* PROVIDED PASSAGE *

•••

By Richard B. Schmitt
Los Angeles Times Staff Writer

September 13, 2008

WASHINGTON — The Justice Department is finalizing rules that would allow FBI agents to solicit informants and use other new techniques to bolster the agency's intelligence-gathering operation in the United States, officials said Friday.

The changes would expand rules the department enacted after the Sept. 11 attacks that permitted the FBI to conduct "assessments" of threats of terrorism and espionage even in instances where little or no proof existed of criminal activity.

Such assessments are separate from formal investigations, which can involve more invasive investigative methods but which require harder evidence.

Justice officials said the FBI had been hamstrung in carrying out the earlier mandate because the agency had been limited to "overt" intelligence-gathering techniques, such as permitting agents to conduct interviews only when they identified themselves.

But the proposed revisions have raised concerns among civil liberties groups that the FBI would have too much latitude to collect information on U.S. residents and would be allowed to track people based on their race or ethnicity.

The new rules are expected to be signed in the next several weeks by Atty. Gen. Michael B. Mukasey. Meanwhile, FBI agents are already being trained as if the new rules are in effect. The House and Senate judiciary committees are expected to question FBI Director Robert S. Mueller III on the issue next week.

•••

* MATERIAL PROVIDED *
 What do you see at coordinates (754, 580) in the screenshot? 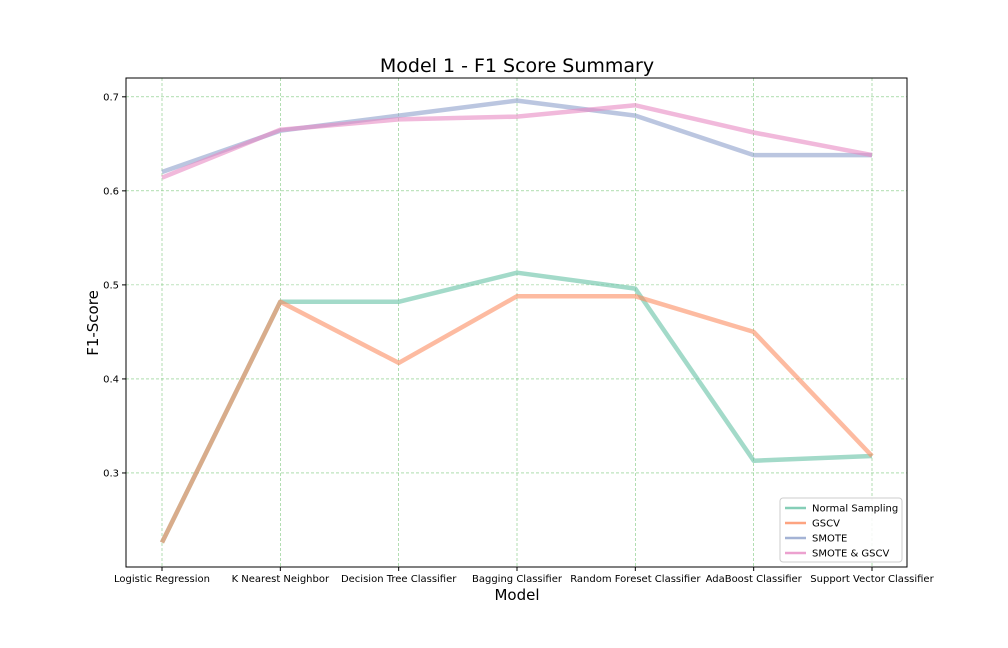
I see `x-tick-label: AdaBoost Classifier` at bounding box center [754, 580].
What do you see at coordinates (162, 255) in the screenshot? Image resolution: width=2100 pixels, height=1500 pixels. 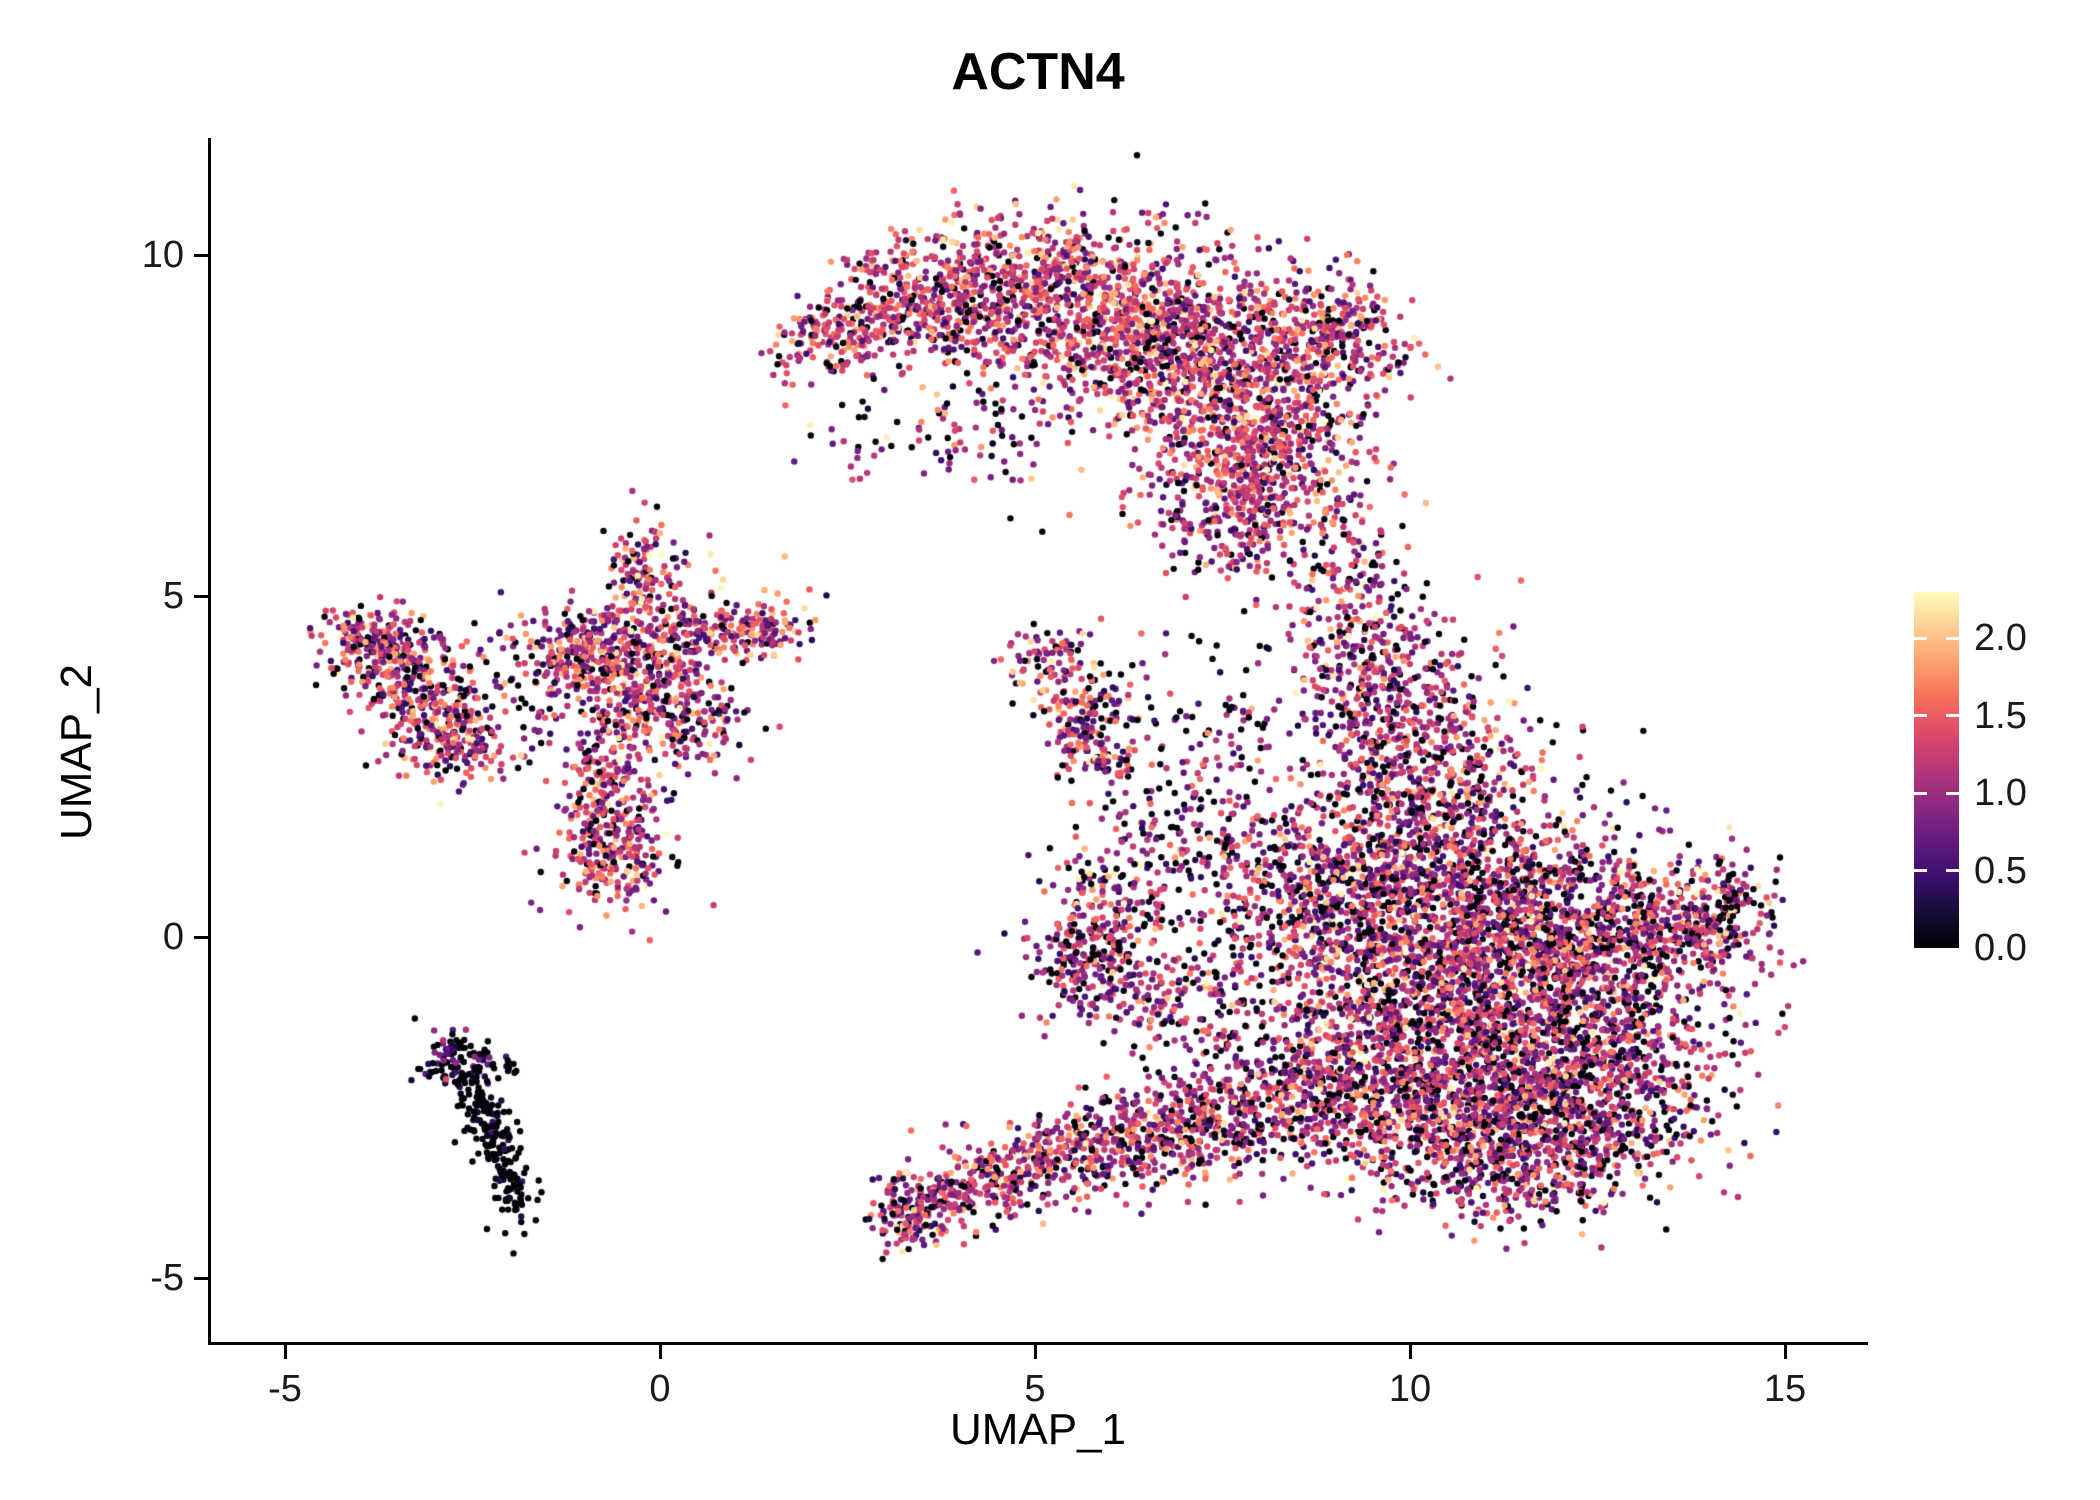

•••

* INSTRUCTIONS TO FOLLOW *
Repeat verbatim the part of the FBI rules article that opens with the words containing "Justice officials said" and closes with "they identified themselves.".

* RESPONSE *
Justice officials said the FBI had been hamstrung in carrying out the earlier mandate because the agency had been limited to "overt" intelligence-gathering techniques, such as permitting agents to conduct interviews only when they identified themselves.